The Beta Israel are Jews and accept it as inspired, and the Ethiopian Christians accepts it as inspired, and Ethiopia was either the fourth or fifth country whose rulers converted to Christianity (I can’t recall whether they or the Georgians converted first, but as I said, it was around the same time). The first three were the Kingdom of Edessa, a city state, the Kingdom of Armenia, and Emperor Constantine, and with him, effectively, the Roman Empire.*
Furthermore, the Ethiopian church is part of the Oriental Orthodox communion, and indeed, until the 20th part of the century was part of the Coptic Orthodox Church of Alexandria, before being granted autocephaly (complete autonomy; previously the Abune, the presiding bishop of the Ethiopian church, was selected by the Coptic Holy Synod). Now, Enoch has never been part of the Coptic canon, nor the canons of the other Oriental Orthodox churches (the Syriac Orthodox, Indian Orthodox and the Armenian Apostolic Church). However, at no time has the inclusion of Enoch in the Ethiopian (and since 1994, the Eritrean) canon been a source of friction between the Ethiopian and Coptic church, nor with the other Oriental Orthodox churches, nor with the Eastern Orthodox, Roman Catholics, Anglicans and other churches the Oriental Orthodox have engaged in ecumenical dialogue with (which has been extremely successful between the Coptic Orthodox Church of Alexandria and its Eastern Orthodox counterpart, the Greek Orthodox Church of Alexandria).
What is more, the Epistle of Jude quotes Enoch, so, that, combined with Ethiopian acceptance of it and the fragments recovered among the Dead Sea Scrolls is more than enough for me to regard it as inspired.
However, I read it using primarily
Alexandrian exegesis, and even among people I know of who read it using a hyper-literal approach, this is the only instance I have seen of it being used to advocate Geocentrism.
*Although after his death, under Constantius, the Council of Nicaea was set aside, St.
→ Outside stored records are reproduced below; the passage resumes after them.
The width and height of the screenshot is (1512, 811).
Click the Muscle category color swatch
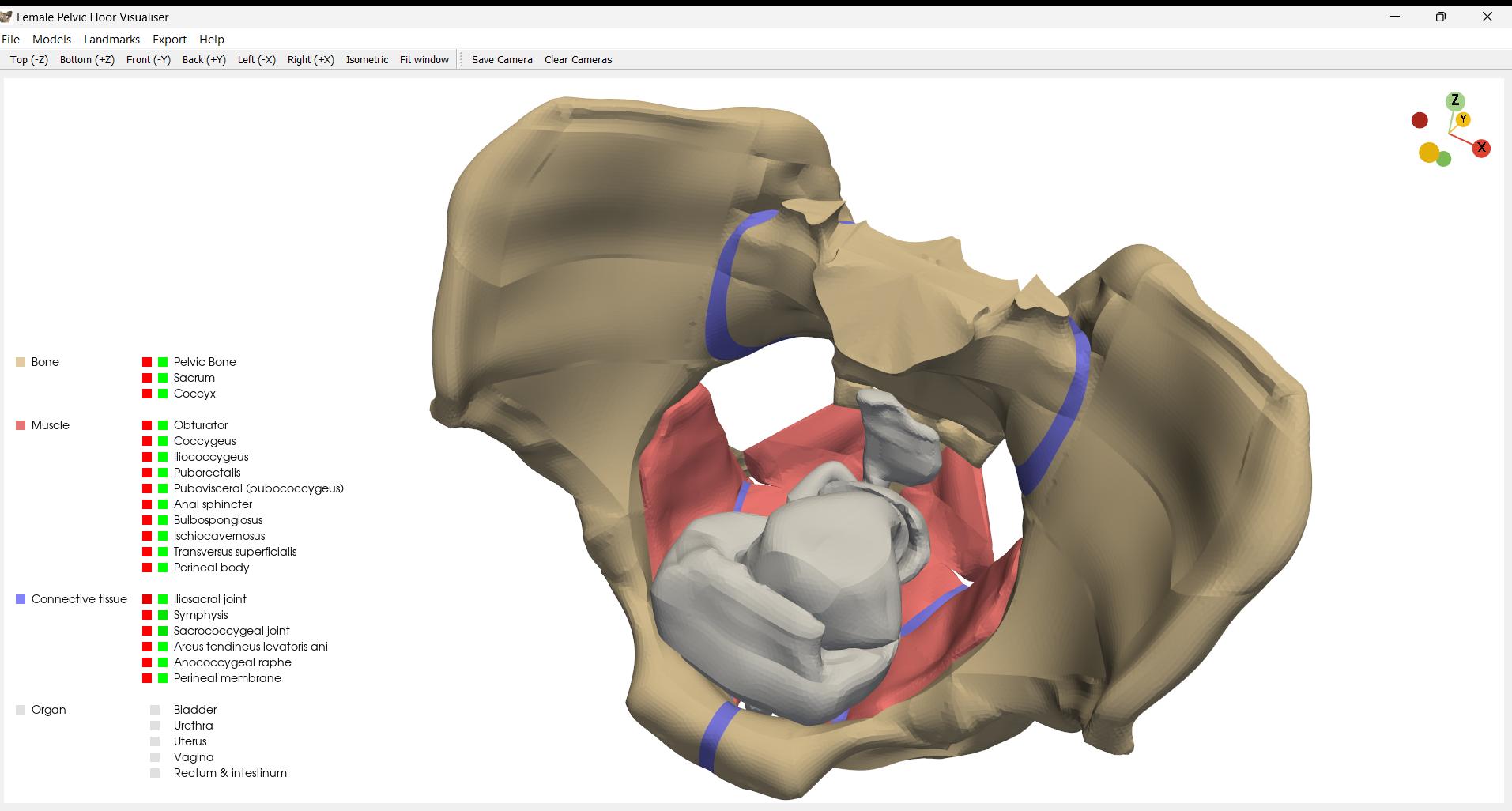(x=21, y=425)
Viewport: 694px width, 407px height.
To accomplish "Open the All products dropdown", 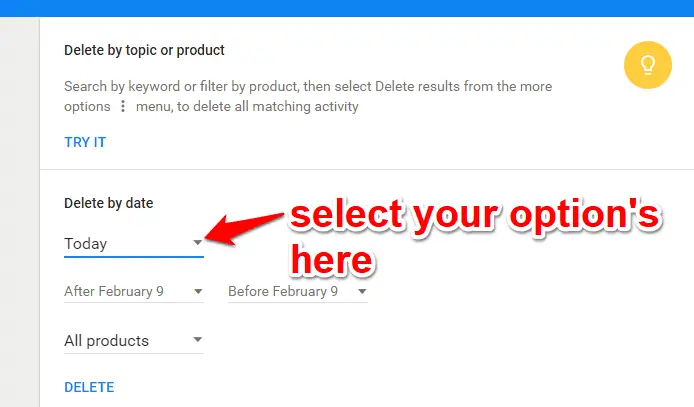I will (134, 341).
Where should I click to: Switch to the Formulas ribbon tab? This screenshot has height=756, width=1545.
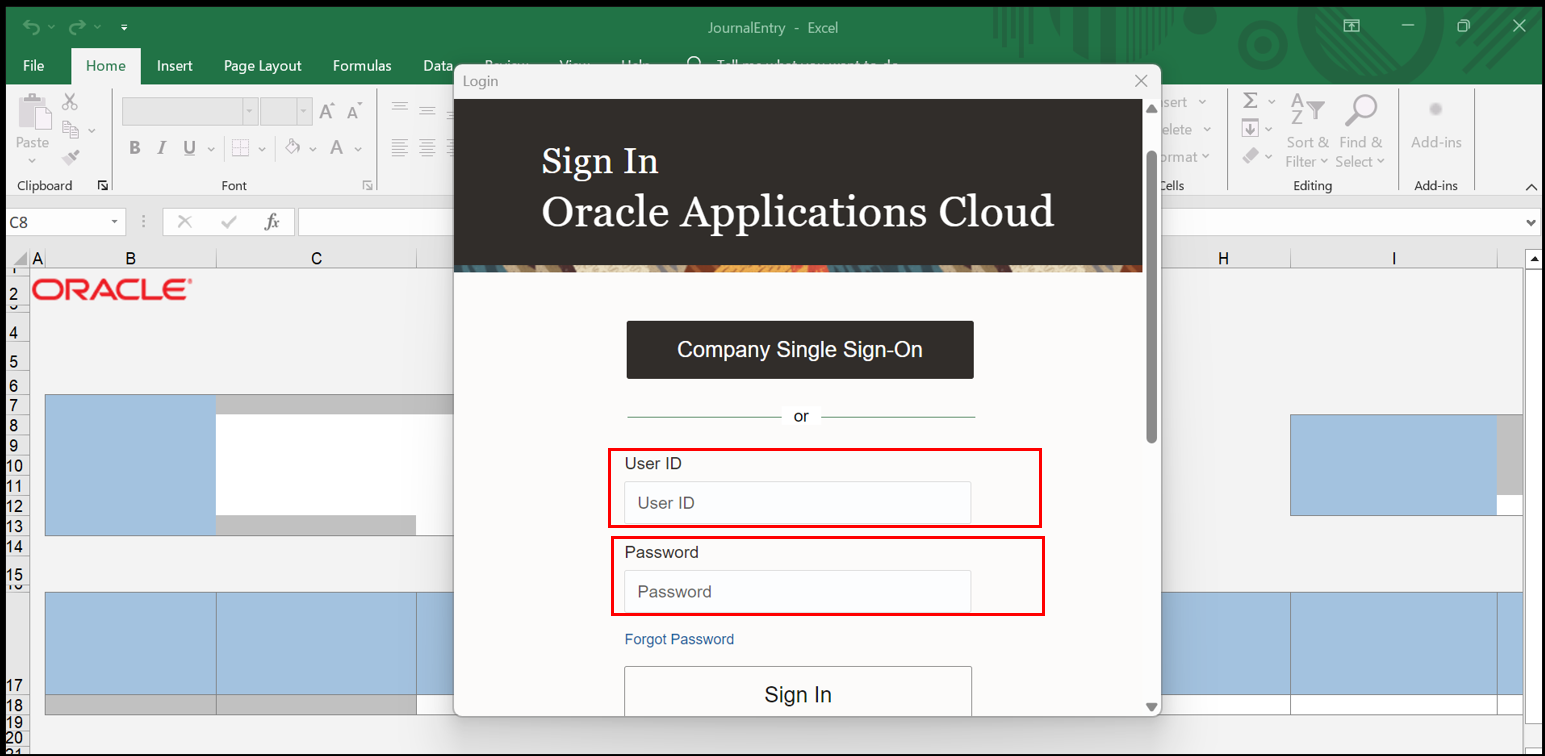pyautogui.click(x=362, y=66)
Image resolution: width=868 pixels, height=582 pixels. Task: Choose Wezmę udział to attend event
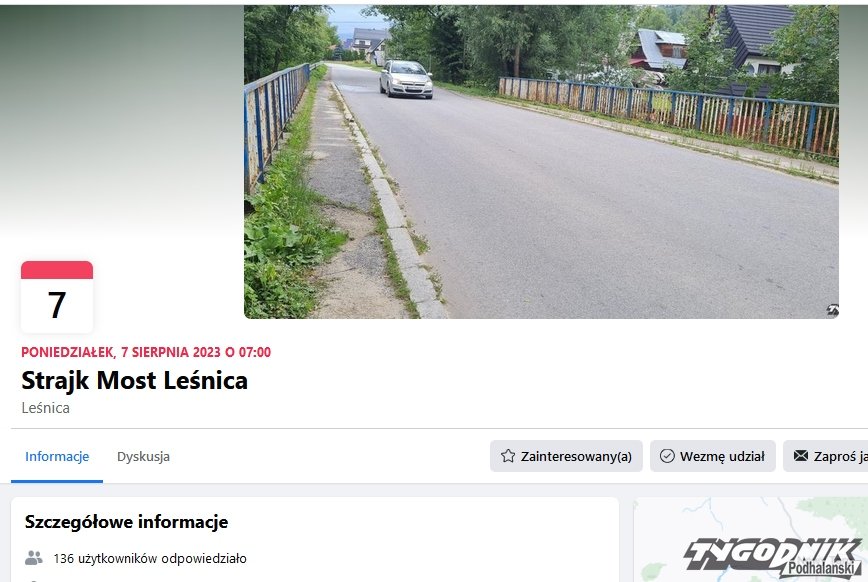712,456
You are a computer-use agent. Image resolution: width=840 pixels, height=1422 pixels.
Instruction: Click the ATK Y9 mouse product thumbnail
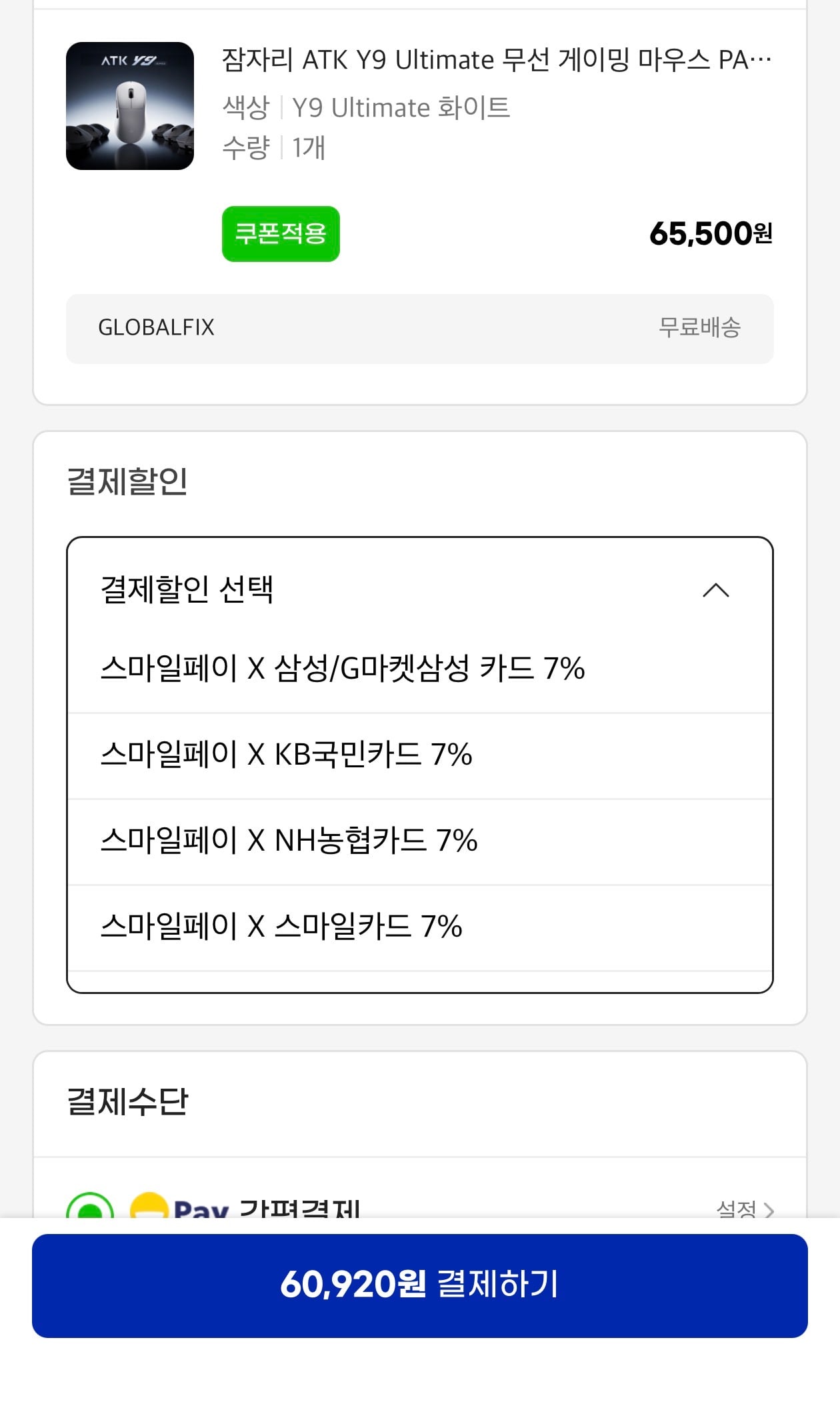point(130,106)
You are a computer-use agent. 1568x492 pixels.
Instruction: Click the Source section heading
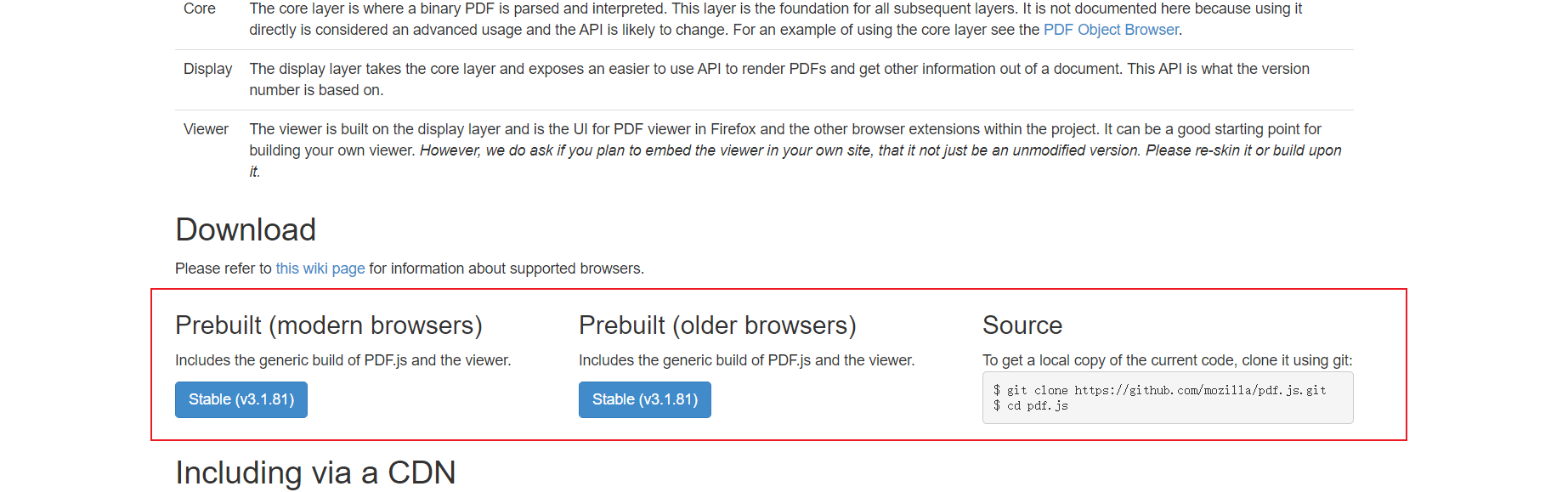tap(1022, 325)
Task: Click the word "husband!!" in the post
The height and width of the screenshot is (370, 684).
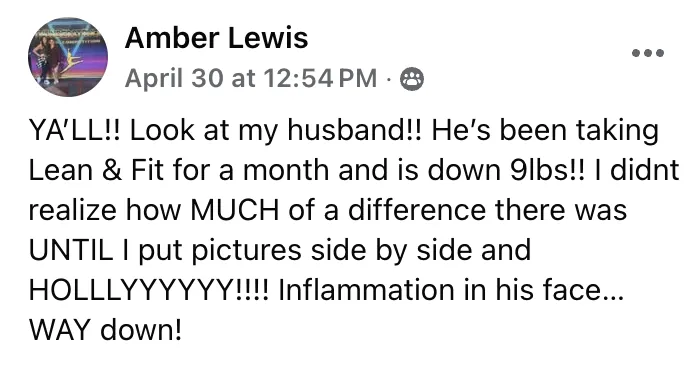Action: 355,130
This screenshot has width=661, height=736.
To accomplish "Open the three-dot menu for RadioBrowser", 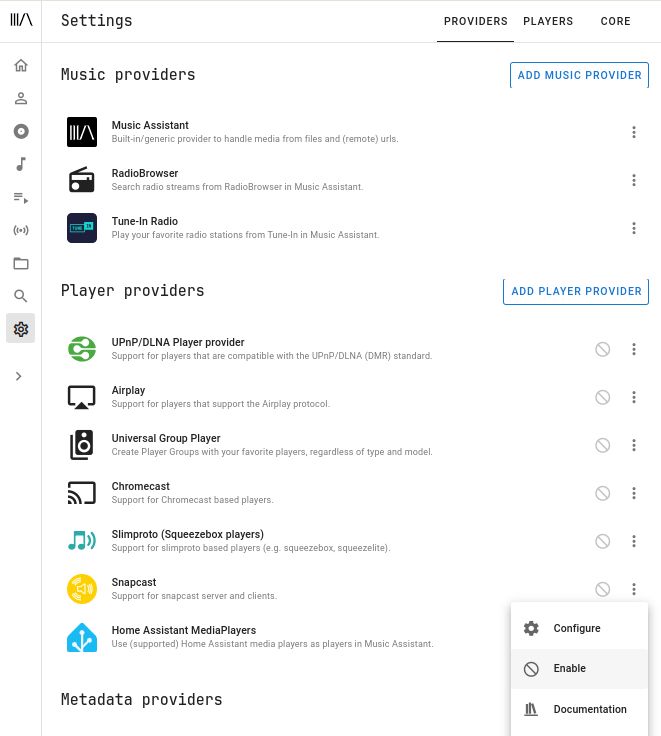I will [x=634, y=180].
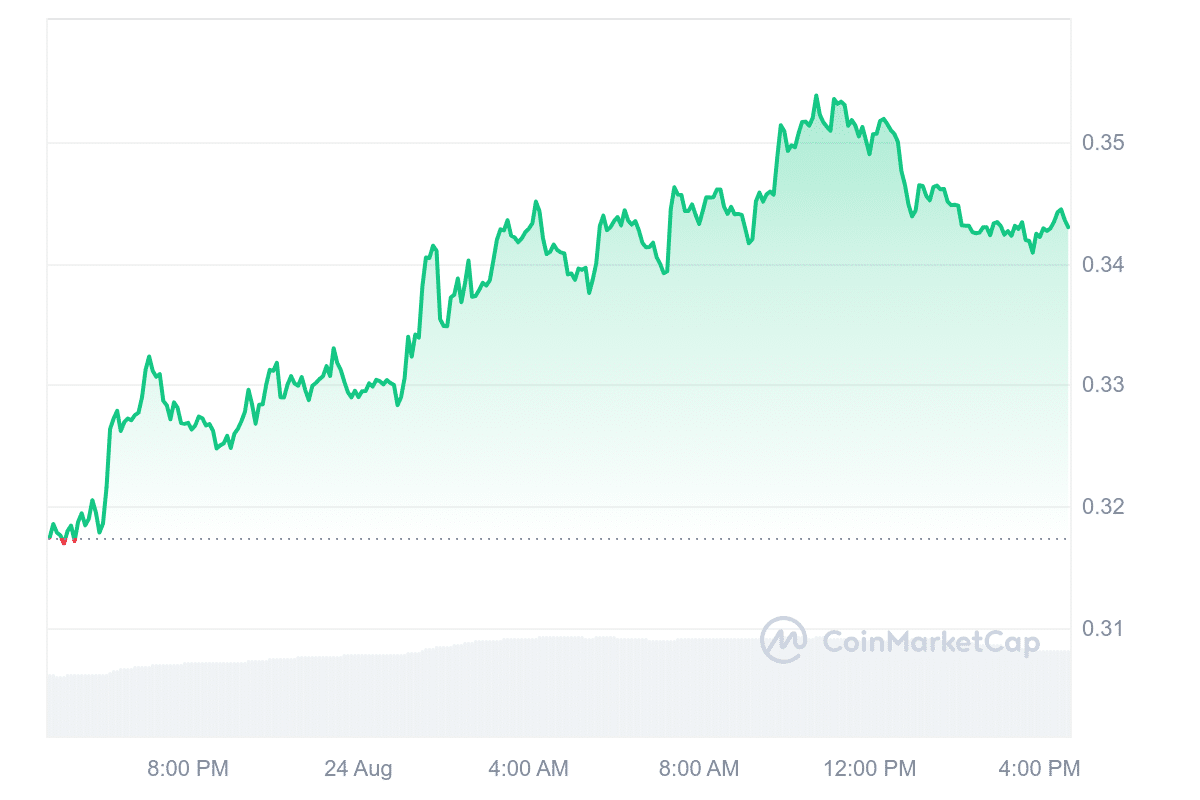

Athanasius was sent into exile for much of his life, and the Christian church in much of the Roman Empire was persecuted in favor of the heretical Arian cult, a counterfeit Christianity which denied the deity of our Lord, God and Savior Jesus Christ, and of the Holy Spirit. This persecution eased under Emperor Valens, and eased further under Emperor Theodosius I, the first Christian emperor since St. Constantine, but even under his watch, an incident of attempted persecution occurred in Milan in 386 AD. And later, after the Empire fell, Visigoth Arians in North Africa and the Middle East converted to Islam and a genocide of all African Christians living west of Egypt ensued, while much of Europe was for a time ruled by Ostrogothic Arians, such as King Odoacer.